REQUIRED ACTIONS:
(1) Using the currency market note below, decide whether each statement agrees with the text: (a) German yields rose 30bp, their largest intraday move in 25 years; (b) US Treasuries moved sharply along with the bund move; (c) the US granted a USMCA exemption to autos. Answer yes or no for each and quote the deciding words of the text.
(2) Retype the part of the currency market note below starting at "We have also" and ending at "in long-lasting tariffs.".

EUR/USD Rally Faces Key Test With ECB and Payrolls Ahead

Published 06/03/2025, 07:44 pm

EUR/USD is trading at 1.08 following gargantuan moves in European yields. At the current level, the pair is only 1.2% overvalued in our calculation, and we’d be cautious to pick a top before the ECB (today) and US payrolls (tomorrow) risk events are past us

USD: Souring US Sentiment Continues to Weigh

Yesterday, the FX market reacted to unprecedented moves in European rates. German yields spiked 30bp after the German fiscal announcement, the largest intraday move in 25 years. We discuss our view on the euro in the next section, but the implications for the US dollar are not secondary. Even more surprising than the huge bund move was the total disconnect with US yields. Treasuries barely budged yesterday: another signal that markets are sinking their teeth on the repricing of US exceptionalism relative to Europe.

We have also seen some developments on US protectionism. The US has granted a USMCA exemption to autos, which have heavy cross-border supply chains with Canada and Mexico and has been identified as potentially the most vulnerable sector to the fresh 25% duties. Meanwhile, Canada’s retaliation continues to appear more aggressive than Mexico’s, reinforcing our perception that Mexico is closer to a deal to potentially pause tariffs than Canada, which could lead to MXN outperforming CAD. Anyway, both currencies are trading slightly stronger week-on-week as the negative US rerating continues to prevent the USD from reaping the benefits of US tariffs, and markets are not fully pricing in long-lasting tariffs.

DATASET CONTENT:
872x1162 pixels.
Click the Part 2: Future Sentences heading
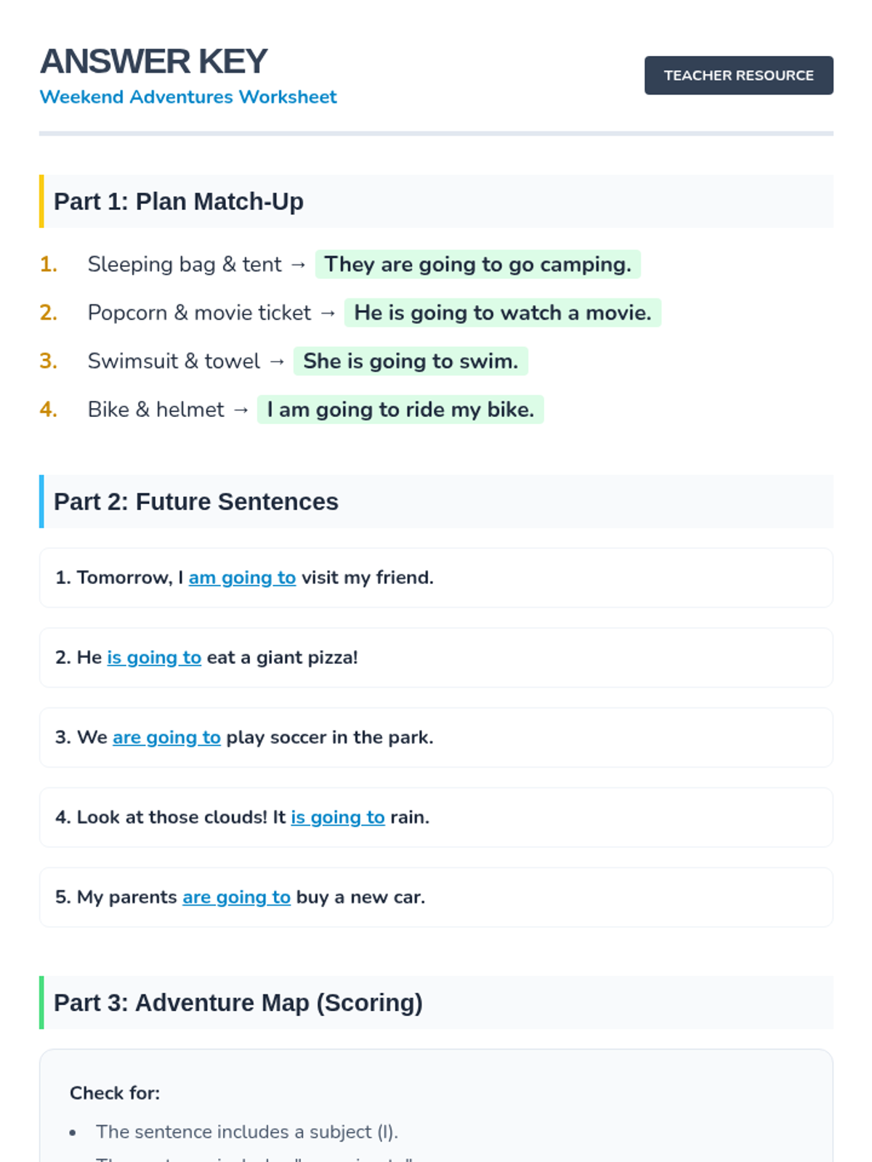coord(196,502)
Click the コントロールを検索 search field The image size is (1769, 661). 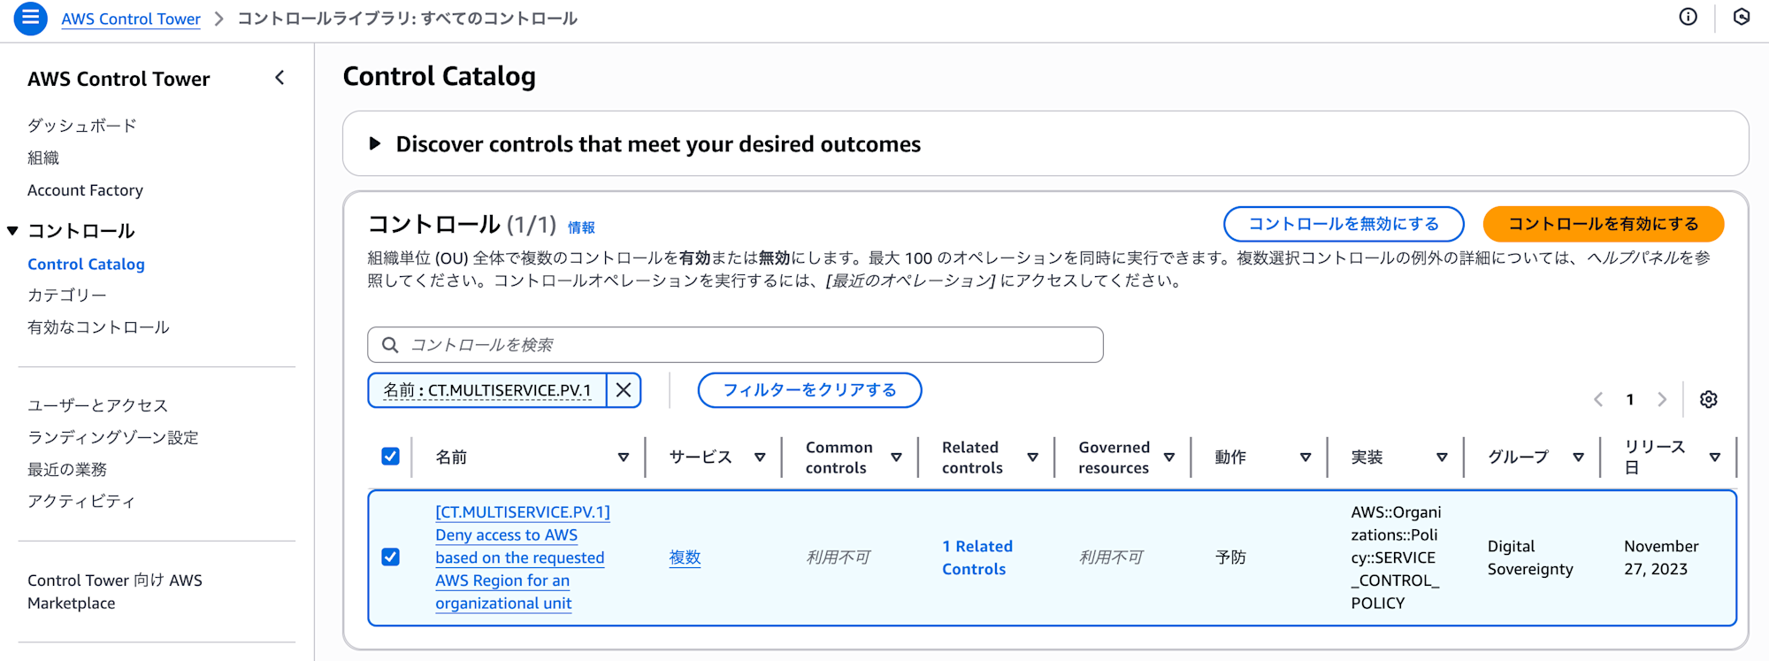(734, 344)

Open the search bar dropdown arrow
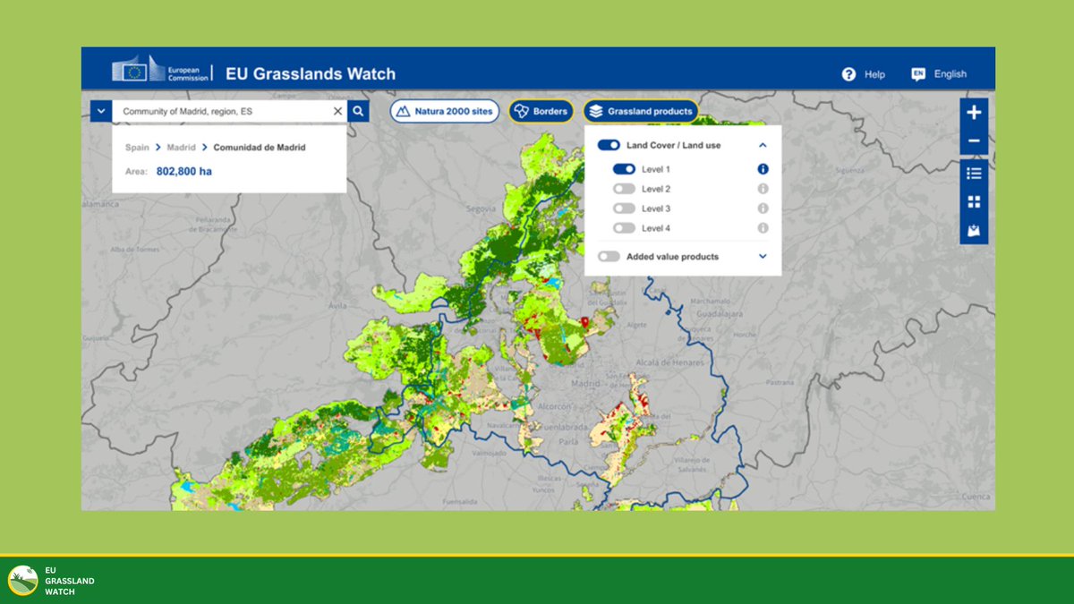coord(101,111)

RESPONSE LIST:
(1)
(a) Yes: "German yields spiked 30bp after the German fiscal announcement, the largest intraday move in 25 years."
(b) No: "Treasuries barely budged yesterday"
(c) Yes: "The US has granted a USMCA exemption to autos"

(2)
We have also seen some developments on US protectionism. The US has granted a USMCA exemption to autos, which have heavy cross-border supply chains with Canada and Mexico and has been identified as potentially the most vulnerable sector to the fresh 25% duties. Meanwhile, Canada’s retaliation continues to appear more aggressive than Mexico’s, reinforcing our perception that Mexico is closer to a deal to potentially pause tariffs than Canada, which could lead to MXN outperforming CAD. Anyway, both currencies are trading slightly stronger week-on-week as the negative US rerating continues to prevent the USD from reaping the benefits of US tariffs, and markets are not fully pricing in long-lasting tariffs.